With Red Hat OpenStack Services on OpenShift, organizations can speed up the development of and simplify the deployment of both virtualized and containerized applications, providing the platform for massively scalable infrastructure across a hybrid cloud environment. This IaaS solution allows users to scale, upgrade, and add resources to their cloud computing environment. Managed and deployed through a new Red Hat OpenShift control plane, Red Hat OpenStack Services on OpenShift will let organizations manage current workloads alongside new, cloud-native applications and benefit from both IaaS-simplified infrastructure and Platform-as-a-Service (PaaS)-accelerated applications.
Table 1. Features and benefits
Feature | Benefit |
Faster deployments | New integration with Ansible® means that parallelized processes are multiple times faster, speeding time to market and reducing risk. |
Elastic capacity and scalability | Containerized control plane allows for flexibility and scale, many times larger than the previous virtualized control plane. |
Accelerated development | Integration with Red Hat OpenShift speeds up applications development from end to end. |
Unified observability | A container based telemetry operator helps collect metrics and logs, and visualizes both natively within the OpenShift console. |
Unified management | Management for OpenStack and OpenShift workloads is now centralized, allowing for the management of a mixed workload environment. |
Improved security and compliance | Compliance scanning of the control plane and Role-based Access Control encrypts communications and memory cache for a higher default security model. |
Easier Day 2 operations | A new architecture that uses OpenShift bare metal as the hosting infrastructure for the control plane and lifecycle tools. |
Greater cost management | Centralize operations with the freedom to choose third party plug-ins and virtualize resources; defining your service catalog and maximizing usage. |
The minimum hardware requirements for the Red Hat OpenShift Container Platform cluster that hosts your Red Hat OpenStack Services on OpenShift control plane are as follows:
- An operational, pre-provisioned 3-node RHOCP compact cluster, version 4.16 or later.
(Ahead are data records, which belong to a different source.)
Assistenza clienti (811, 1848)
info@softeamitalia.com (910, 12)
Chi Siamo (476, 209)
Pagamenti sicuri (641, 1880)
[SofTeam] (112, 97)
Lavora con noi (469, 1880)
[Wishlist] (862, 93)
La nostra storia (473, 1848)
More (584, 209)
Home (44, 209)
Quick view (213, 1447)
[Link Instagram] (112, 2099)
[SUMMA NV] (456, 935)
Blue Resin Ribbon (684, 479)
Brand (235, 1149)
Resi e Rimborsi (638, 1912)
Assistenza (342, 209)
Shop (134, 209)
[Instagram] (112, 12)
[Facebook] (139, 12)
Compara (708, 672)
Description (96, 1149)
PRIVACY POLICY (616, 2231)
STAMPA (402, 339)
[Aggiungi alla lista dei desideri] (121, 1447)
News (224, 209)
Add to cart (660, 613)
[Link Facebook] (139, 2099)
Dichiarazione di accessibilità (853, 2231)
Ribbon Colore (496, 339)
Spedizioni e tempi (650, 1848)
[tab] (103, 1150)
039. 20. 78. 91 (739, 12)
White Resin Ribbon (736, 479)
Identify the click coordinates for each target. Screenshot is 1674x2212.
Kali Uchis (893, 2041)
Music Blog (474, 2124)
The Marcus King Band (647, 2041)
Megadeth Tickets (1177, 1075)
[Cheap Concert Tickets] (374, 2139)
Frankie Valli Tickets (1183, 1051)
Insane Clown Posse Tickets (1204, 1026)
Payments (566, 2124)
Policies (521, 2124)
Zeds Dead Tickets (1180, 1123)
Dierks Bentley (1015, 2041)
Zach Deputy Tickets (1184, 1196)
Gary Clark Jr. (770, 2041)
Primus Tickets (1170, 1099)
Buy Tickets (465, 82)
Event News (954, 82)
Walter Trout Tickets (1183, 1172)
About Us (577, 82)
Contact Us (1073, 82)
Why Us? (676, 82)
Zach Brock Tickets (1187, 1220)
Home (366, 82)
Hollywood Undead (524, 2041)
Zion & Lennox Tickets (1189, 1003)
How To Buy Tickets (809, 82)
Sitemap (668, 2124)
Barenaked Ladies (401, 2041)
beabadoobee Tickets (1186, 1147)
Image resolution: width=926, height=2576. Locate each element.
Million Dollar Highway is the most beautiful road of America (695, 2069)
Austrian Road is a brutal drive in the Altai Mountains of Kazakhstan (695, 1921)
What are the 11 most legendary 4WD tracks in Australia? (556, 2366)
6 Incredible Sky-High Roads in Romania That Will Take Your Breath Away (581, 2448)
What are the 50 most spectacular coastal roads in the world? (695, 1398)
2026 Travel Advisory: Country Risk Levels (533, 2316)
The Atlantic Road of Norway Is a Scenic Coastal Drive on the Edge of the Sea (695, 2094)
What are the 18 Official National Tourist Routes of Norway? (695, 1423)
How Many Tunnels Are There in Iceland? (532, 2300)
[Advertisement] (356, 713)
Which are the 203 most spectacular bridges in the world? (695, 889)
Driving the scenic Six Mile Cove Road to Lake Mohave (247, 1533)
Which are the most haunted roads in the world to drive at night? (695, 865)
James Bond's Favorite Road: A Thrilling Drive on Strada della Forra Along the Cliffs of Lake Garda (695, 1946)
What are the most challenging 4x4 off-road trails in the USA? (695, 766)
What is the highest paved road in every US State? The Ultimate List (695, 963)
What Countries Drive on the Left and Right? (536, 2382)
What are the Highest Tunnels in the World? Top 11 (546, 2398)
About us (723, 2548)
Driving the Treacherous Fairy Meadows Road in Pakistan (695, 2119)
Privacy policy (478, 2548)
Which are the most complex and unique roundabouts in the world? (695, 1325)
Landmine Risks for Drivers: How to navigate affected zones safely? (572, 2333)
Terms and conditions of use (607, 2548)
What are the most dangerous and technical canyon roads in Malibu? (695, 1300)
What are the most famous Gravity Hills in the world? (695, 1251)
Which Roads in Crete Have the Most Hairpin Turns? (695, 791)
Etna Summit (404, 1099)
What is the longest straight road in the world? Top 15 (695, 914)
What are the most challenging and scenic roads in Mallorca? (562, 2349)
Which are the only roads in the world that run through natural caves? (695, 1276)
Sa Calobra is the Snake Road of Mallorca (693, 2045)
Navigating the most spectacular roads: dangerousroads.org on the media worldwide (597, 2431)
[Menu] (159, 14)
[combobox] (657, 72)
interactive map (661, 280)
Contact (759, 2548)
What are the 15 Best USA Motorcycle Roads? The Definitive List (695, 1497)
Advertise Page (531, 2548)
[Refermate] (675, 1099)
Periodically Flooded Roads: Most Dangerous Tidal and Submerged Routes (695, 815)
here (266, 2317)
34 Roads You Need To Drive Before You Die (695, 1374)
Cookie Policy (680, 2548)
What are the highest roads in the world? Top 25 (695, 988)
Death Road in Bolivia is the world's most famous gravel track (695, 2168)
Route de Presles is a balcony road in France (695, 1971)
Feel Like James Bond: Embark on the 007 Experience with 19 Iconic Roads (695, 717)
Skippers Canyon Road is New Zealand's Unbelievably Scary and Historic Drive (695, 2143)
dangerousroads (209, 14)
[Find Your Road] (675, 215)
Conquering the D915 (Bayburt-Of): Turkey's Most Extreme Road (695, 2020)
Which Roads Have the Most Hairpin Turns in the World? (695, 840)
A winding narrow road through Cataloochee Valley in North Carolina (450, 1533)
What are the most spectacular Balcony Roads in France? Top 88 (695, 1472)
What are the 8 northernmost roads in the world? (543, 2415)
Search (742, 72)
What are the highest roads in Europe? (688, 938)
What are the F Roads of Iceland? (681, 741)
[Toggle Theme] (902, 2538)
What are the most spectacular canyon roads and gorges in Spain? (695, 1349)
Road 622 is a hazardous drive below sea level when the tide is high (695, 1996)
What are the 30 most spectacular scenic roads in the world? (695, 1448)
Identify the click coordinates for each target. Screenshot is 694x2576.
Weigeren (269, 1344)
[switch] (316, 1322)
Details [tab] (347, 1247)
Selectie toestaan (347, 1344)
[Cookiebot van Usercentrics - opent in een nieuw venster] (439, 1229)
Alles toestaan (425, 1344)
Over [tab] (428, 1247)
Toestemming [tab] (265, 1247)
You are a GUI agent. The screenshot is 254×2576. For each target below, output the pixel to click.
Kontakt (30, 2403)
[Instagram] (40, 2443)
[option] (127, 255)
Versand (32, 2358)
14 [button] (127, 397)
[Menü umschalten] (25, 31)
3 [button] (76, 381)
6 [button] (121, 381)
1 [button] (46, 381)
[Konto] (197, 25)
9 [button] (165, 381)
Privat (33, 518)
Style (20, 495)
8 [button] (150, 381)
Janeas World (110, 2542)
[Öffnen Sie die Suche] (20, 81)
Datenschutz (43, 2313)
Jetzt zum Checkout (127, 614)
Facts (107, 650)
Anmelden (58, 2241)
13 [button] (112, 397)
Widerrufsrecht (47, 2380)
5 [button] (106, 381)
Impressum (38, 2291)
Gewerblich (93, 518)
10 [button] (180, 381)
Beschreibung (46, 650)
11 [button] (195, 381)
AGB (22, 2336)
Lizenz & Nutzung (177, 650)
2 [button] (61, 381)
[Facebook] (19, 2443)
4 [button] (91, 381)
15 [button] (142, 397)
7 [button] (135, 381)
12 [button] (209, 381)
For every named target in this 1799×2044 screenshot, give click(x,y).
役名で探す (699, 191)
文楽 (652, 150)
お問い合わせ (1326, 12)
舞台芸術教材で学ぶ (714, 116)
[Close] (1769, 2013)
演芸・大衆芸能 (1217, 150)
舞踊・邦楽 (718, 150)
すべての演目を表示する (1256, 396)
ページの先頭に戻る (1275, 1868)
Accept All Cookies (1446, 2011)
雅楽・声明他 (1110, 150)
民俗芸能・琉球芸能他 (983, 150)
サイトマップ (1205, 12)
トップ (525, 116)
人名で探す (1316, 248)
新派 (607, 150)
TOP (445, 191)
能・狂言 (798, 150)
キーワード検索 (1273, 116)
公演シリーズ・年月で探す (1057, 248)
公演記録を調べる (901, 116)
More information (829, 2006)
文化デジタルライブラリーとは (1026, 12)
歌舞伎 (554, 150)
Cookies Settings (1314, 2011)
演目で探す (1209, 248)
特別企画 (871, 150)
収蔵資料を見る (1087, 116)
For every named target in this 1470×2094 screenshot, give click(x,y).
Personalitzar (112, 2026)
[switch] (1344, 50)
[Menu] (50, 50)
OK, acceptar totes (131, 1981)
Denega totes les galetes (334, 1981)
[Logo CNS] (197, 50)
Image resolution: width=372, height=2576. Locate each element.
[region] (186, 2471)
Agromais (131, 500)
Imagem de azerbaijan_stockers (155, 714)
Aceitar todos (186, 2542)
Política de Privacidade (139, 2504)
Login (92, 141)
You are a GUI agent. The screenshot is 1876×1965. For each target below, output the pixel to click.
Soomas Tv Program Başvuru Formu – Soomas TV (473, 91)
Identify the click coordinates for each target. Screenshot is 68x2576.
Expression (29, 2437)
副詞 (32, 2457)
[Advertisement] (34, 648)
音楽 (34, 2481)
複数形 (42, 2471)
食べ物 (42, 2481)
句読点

- Each node in the compact cluster must have the following resources:
- 64 GB RAM
- 16 CPU cores
- 120GB NVMe or SSD for the root disk plus 250 GB storage (NVMe or SSD is strongly recommended)
- 2 Physical NICs
- Persistent Volume Claim (PVC) storage on the cluster:
- 150 GB persistent volume (PV) pool for service logs, databases, file import conversion, and metadata.
- 5 GB of the available PVs must be backed by local SSDs for control plane services such as the Galera, OVN, and RabbitMQ databases.